╭──

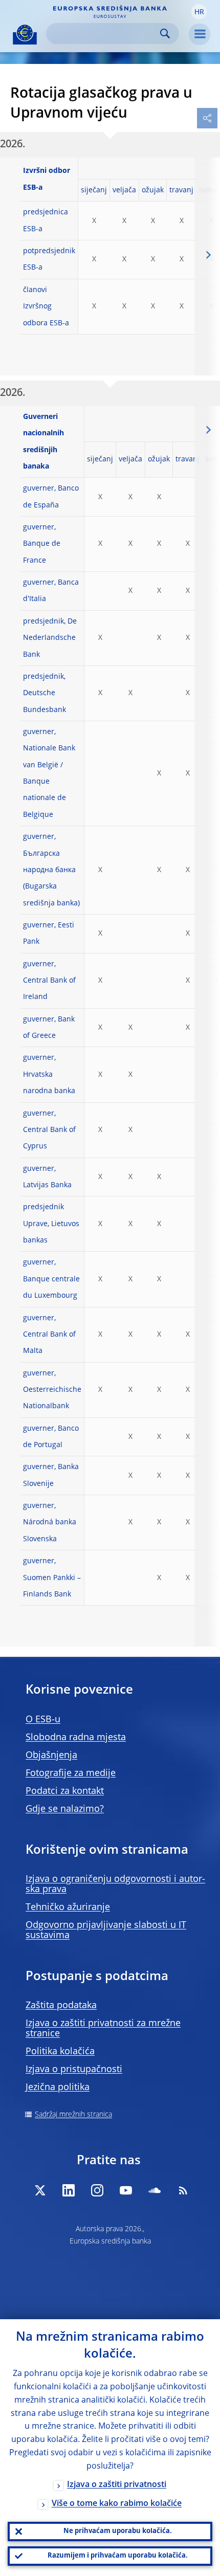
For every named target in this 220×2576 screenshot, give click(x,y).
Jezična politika (58, 2087)
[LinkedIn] (68, 2190)
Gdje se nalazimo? (65, 1809)
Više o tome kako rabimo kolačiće (117, 2504)
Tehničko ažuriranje (68, 1907)
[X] (40, 2190)
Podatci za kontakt (65, 1791)
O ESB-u (43, 1719)
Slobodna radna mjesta (76, 1737)
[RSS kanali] (183, 2190)
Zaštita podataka (61, 2005)
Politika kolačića (60, 2051)
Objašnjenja (51, 1755)
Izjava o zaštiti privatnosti (116, 2485)
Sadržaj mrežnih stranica (73, 2114)
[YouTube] (126, 2190)
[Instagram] (97, 2190)
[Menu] (199, 34)
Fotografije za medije (71, 1773)
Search (165, 33)
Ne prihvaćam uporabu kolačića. (117, 2531)
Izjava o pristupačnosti (74, 2069)
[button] (199, 11)
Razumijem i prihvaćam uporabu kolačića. (118, 2555)
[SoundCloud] (154, 2190)
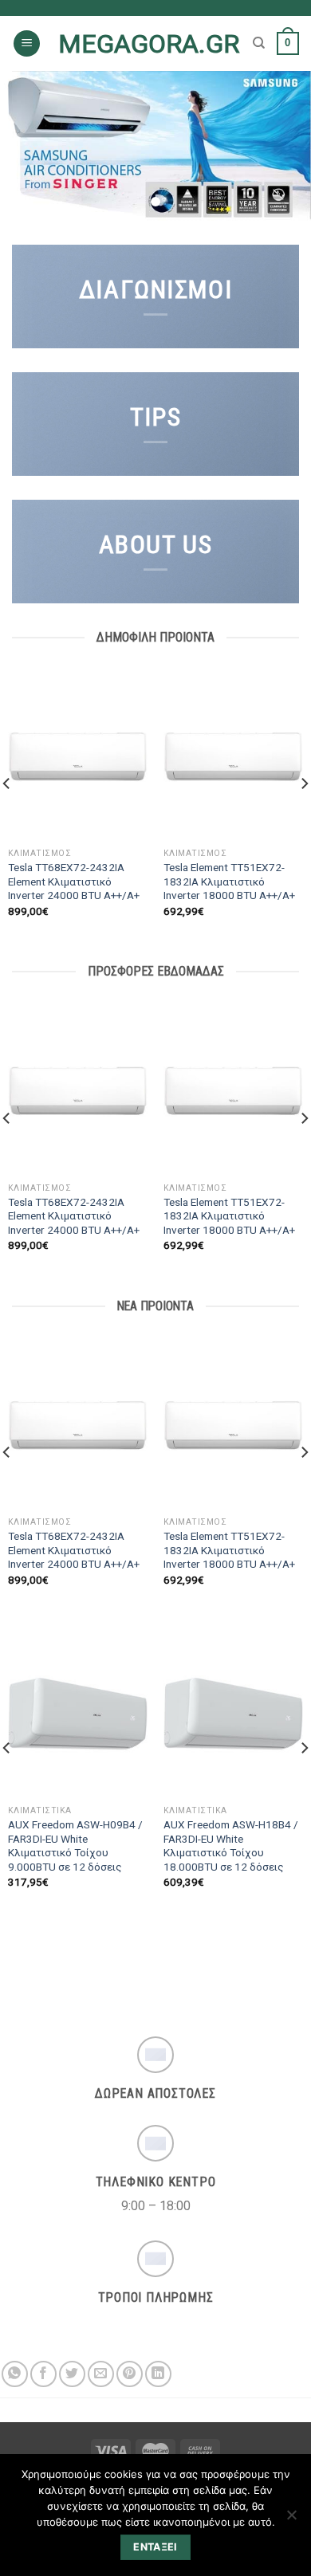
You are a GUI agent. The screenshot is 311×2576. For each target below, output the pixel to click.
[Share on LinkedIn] (158, 2374)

╰──

> [HOW TO COMPLETE THIS TASK]
Transcribe exactly the lines that run from the first line of the records above through the line with "Politika kolačića (60, 2051)", and include both of those lines; pictures stay out.

> [EXERCISE ANSWER]
For every named target in this 220×2576 screenshot, give click(x,y).
Jezična politika (58, 2087)
[LinkedIn] (68, 2190)
Gdje se nalazimo? (65, 1809)
Više o tome kako rabimo kolačiće (117, 2504)
Tehničko ažuriranje (68, 1907)
[X] (40, 2190)
Podatci za kontakt (65, 1791)
O ESB-u (43, 1719)
Slobodna radna mjesta (76, 1737)
[RSS kanali] (183, 2190)
Zaštita podataka (61, 2005)
Politika kolačića (60, 2051)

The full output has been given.